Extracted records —

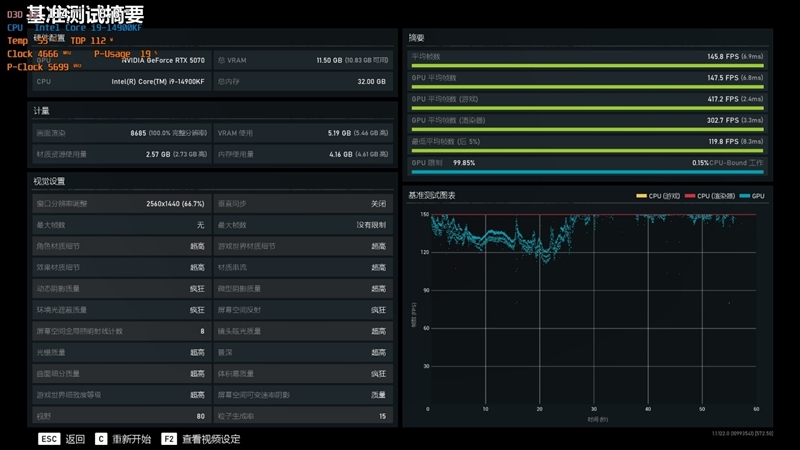This screenshot has width=800, height=450.
Task: Click the 返回 button label
Action: [76, 439]
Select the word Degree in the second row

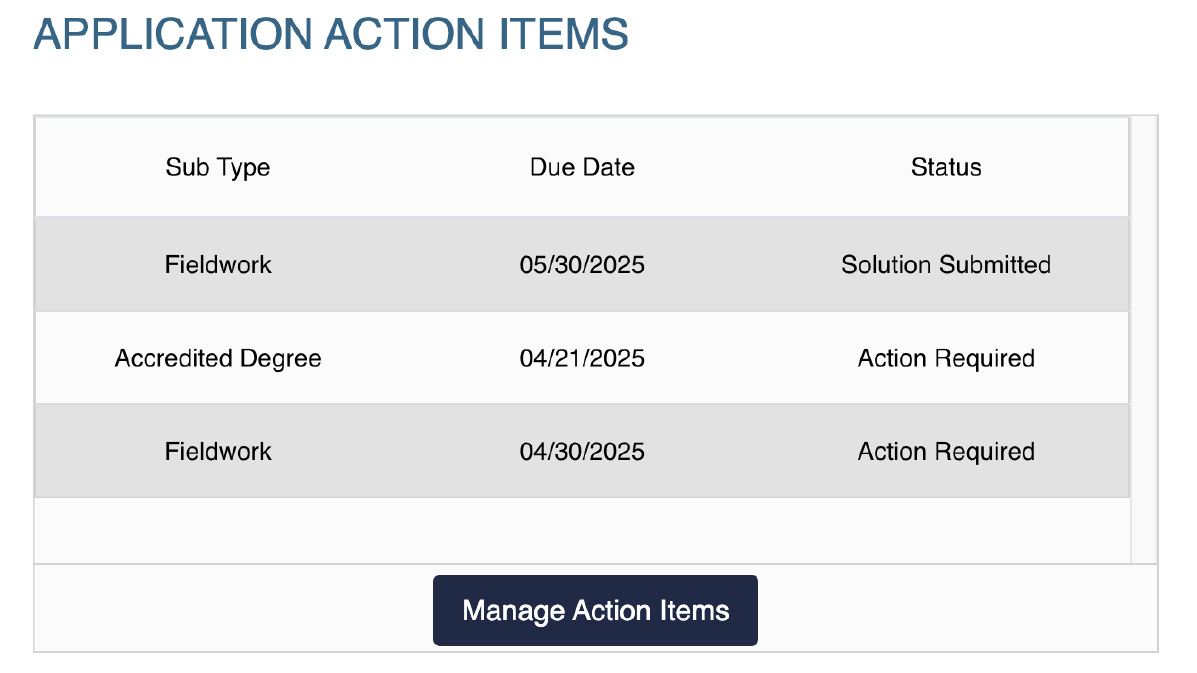tap(280, 359)
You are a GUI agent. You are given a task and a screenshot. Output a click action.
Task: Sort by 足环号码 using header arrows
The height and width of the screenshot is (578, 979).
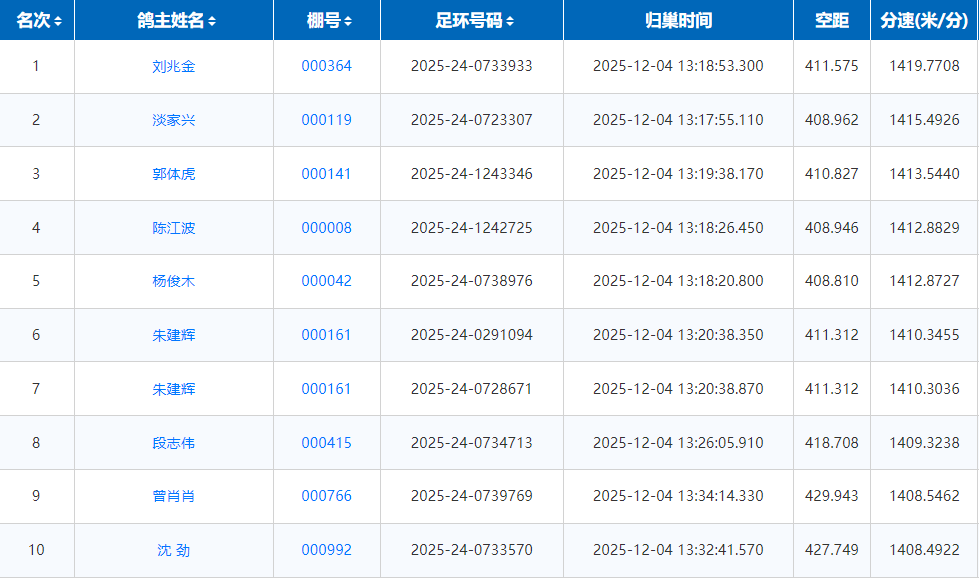[x=510, y=21]
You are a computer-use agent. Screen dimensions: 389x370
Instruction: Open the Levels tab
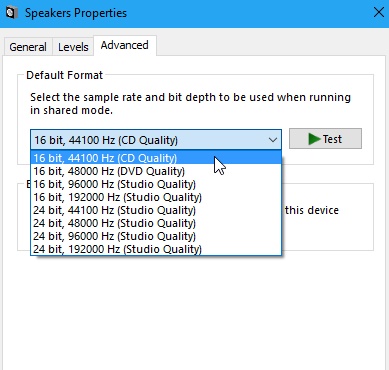73,47
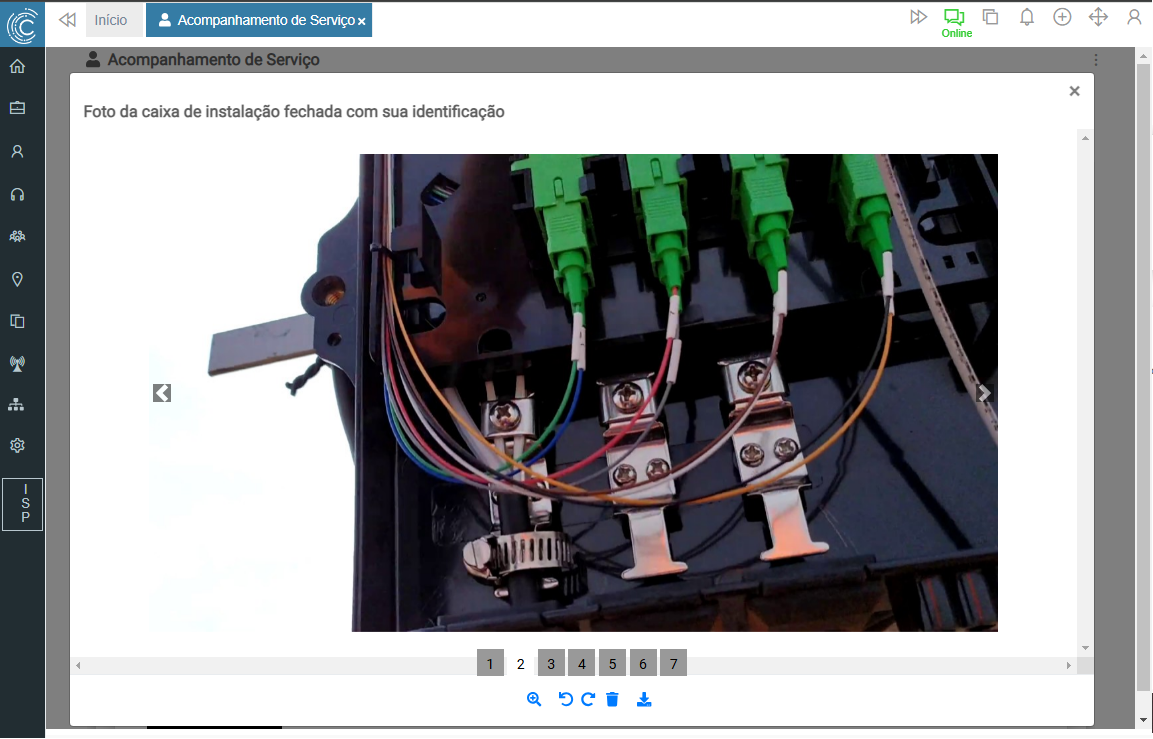Go to the previous photo arrow
1153x739 pixels.
click(162, 393)
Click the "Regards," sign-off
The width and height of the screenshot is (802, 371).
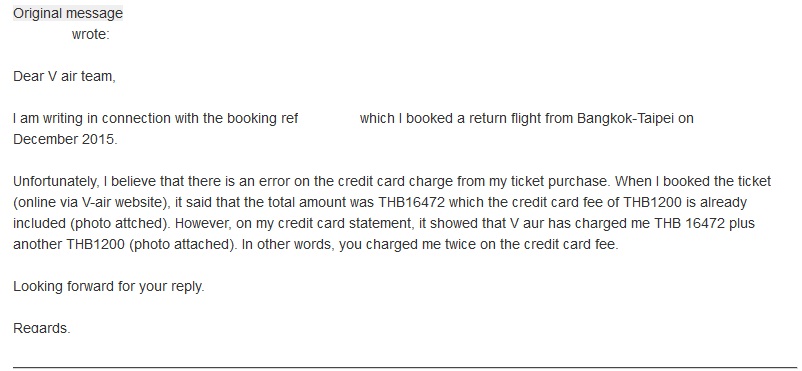[x=41, y=328]
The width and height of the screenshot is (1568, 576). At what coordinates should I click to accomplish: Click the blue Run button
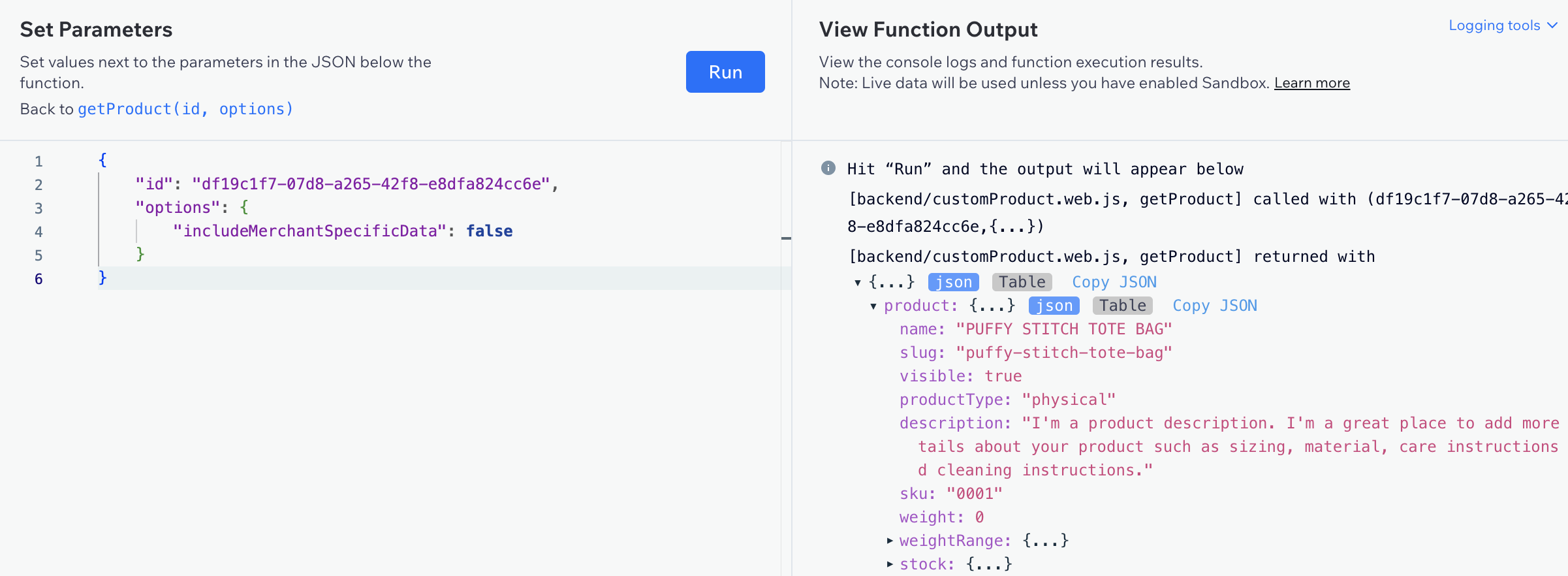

Task to carry out —
Find each line of the data above that holds the word "agent", then copy it.

Response area —
You are a GUI agent. You are given a task and a screenshot. Output a click action.
You are a computer-use agent. Screen dimensions: 389x370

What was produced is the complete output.